Configuring the middleware

To set up the package, you need to add the middleware and configure logging.

1/3 Setting up the middleware

The middleware can be added like this

from fastapi import FastAPI
from starlette.middleware import Middleware

from asgi_correlation_id import CorrelationIdMiddleware


app = FastAPI(middleware=[Middleware(CorrelationIdMiddleware)])

or like this

from fastapi import FastAPI

from asgi_correlation_id import CorrelationIdMiddleware


app = FastAPI()
app.add_middleware(CorrelationIdMiddleware)

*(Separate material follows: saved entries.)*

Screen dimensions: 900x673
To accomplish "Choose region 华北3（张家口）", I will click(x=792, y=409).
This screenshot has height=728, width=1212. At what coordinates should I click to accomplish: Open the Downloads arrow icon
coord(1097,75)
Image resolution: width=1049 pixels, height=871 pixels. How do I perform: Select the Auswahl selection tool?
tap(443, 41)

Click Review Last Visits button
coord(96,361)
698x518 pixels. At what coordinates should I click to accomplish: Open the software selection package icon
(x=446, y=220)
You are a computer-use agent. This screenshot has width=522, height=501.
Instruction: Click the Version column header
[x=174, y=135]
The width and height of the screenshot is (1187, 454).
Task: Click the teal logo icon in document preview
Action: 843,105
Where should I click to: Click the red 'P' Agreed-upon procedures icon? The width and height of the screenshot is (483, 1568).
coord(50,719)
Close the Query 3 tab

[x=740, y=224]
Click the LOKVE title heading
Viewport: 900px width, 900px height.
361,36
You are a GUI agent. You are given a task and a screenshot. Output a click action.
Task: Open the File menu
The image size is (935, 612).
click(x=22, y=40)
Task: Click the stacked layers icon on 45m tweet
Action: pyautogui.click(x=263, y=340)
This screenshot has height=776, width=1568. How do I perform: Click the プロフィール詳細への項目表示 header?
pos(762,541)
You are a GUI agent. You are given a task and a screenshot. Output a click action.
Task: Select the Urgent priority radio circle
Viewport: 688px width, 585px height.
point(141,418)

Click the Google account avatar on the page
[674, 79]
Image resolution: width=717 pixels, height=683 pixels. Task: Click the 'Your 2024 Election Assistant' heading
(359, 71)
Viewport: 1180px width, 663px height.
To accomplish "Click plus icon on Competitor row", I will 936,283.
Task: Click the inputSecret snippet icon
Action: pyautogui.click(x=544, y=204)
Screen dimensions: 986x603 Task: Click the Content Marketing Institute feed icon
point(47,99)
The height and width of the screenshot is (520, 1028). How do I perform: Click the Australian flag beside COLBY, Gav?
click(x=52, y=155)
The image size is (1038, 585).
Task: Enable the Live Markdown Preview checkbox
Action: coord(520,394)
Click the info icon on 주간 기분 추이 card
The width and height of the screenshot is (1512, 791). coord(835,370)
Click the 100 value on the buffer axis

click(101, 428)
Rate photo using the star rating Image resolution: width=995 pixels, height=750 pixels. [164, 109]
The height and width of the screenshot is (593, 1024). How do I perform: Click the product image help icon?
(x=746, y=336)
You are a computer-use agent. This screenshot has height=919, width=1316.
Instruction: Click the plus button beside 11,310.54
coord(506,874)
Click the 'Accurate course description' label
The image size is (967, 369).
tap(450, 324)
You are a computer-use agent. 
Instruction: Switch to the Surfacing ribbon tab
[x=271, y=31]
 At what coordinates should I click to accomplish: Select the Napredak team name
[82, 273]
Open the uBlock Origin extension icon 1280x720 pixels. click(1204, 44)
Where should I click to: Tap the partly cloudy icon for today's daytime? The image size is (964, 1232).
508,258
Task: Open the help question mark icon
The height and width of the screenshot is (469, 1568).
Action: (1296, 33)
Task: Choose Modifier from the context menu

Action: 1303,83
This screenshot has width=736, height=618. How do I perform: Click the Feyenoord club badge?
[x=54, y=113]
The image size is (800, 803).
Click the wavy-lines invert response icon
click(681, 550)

or any other way your framework allows.

For Starlette apps, just substitute FastAPI with Starlette in the example above.

2/3 Settings

The middleware has a few settings. These are the defaults:

class CorrelationIdMiddleware(
    header_name='X-Request-ID',
    validate_header_as_uuid=True,
): ...

header_name

The HTTP header key to read IDs from.

In addition to the default, another popular choice for header name is X-Correlation-ID, but the header name can be any string.

Defaults to X-Request-ID.

validate_header_as_uuid

By default, the middleware validates correlation IDs as valid UUIDs. If turned off, any string will be accepted. The benefit of enforcing UUID usage has to do with limiting the chance of correlation ID collisions.

When a header value is detected but found to be invalid, the value is discarded, and a fresh UUID is generated in its place. The package logs a warning in these cases.

Defaults to True.

3/3 Configuring logging

To set up logging of the correlation ID, you simply have to implement the log-filter supplied by the package.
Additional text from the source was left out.